Customs, Excise and Gold Tribunal - Delhi

Ircon International Limited vs Commissioner Of C. Ex. on 28 July, 2005

Equivalent citations: 2006[ ]S.T.R.46

ORDER
 

C.N.B. Nair, Member (T)
 

1. The appeal is directed against demand of service tax of about Rs. 12 lakhs and penalties. The demand is in regard to the appellant's receipts in connection with the construction of a hanger for Air India at Mumbai. The lower authorities have held that appellant's role in the construction of the hanger was that of consulting engineer and attracted levy of service tax under the heading "consulting engineering service". According to the order, appellant is an consulting engineer and Air India the client in regard to the hanger construction.

2. The contention of the appellant is that the role of the appellant in the hanger project is one of getting the construction project executed and not one of rendering any consultancy service. During the hearing of the case, learned Counsel for the appellant has taken us through various provisions in the contract to show that appellant was not rendering any engineering consultancy service and the project was basically one of construction and the appellant was being paid 6% of the project cost for executing the project.

3. We have perused the records and heard DR also.

4. Clause 1.2 of the contract defines the project and states that the project shall mean "construction of the hanger and annexe building along with their respective attendant facilities complete, as provided for in Annexure" Para 2.1 of the contract is as under :

2.1 AI hereby agrees to award to IRCON the work of undertaking to get done and complete the Project right through and including Project Completion and IRCON thereby agrees to get done and complete the said Project right through and including Project Completion within the maximum cost and the time presented and on the other terms & conditions herein contained, employing/utilizing such consultants and/or contractors as may be necessary for the purpose.

5. The details of the scope of work also mention cost estimate, design and detailed engineering, erection and commissioning, installation air-conditioning etc. of particular significance is that the appellant is not to carry out the consulting work for design and other engineering aspects.
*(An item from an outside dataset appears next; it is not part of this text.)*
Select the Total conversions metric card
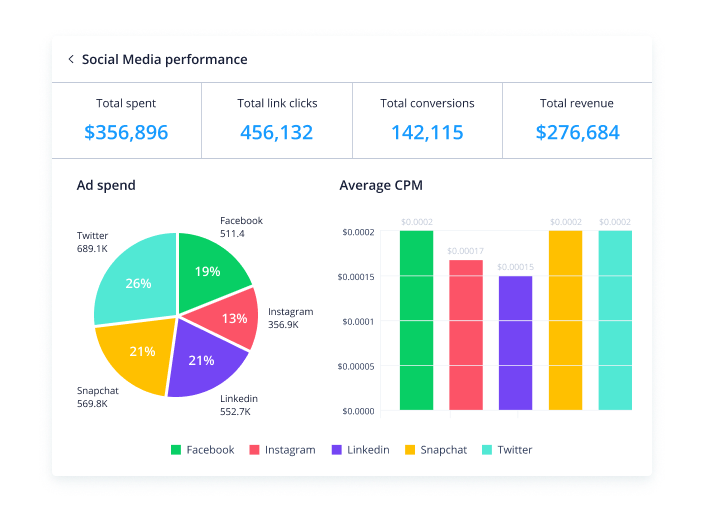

Clause 2.6 speaks of "the appellant shall appoint a suitable foreign consultant for basic design packages for the hanger." The clause also speaks of appellant engaging "a suitable Indian consultant for detailed designing and engineering". The appellant was also to arrange for procurement of materials, contractors for construction etc. For all these services, the appellant was to be paid 6% of the cost of the project. The learned Counsel for the appellant points out that it is well settled Daelim Industrial Company Limited v. CCE, Vadodara - that construction contracts cannot be subjected to service tax as engineering consultancy, either in their entirety or in part, on the basis that contract involves consultancy also. Learned Counsel also points out that the aforesaid decision of the Tribunal remains confirmed by the Apex Court.

6. As already noted, the appellant's contract with Air India was to manage a construction project in its entirety. It was to locate various experts for the work, get drawings etc. prepared and procure materials and supervise construction. Thus, basically it was a project management role. Naturally, in an advanced civil construction project, engineering expertise would be involved. But contract is not for obtaining the appellant's expertise as a consultant. It is for project management. The appellant is right in the contention that such construction contracts cannot be subjected to service tax as consulting engineering service, either as a whole or in part. This position remains covered by the decision in the case of Daelim Industrial Company Limited (supra).

7. In view of what is stated above, the service tax demand and the imposition of penalties on the appellant are not sustainable. The impugned order is, therefore, set aside and the appeal is allowed with consequential relief, if any, to the appellant.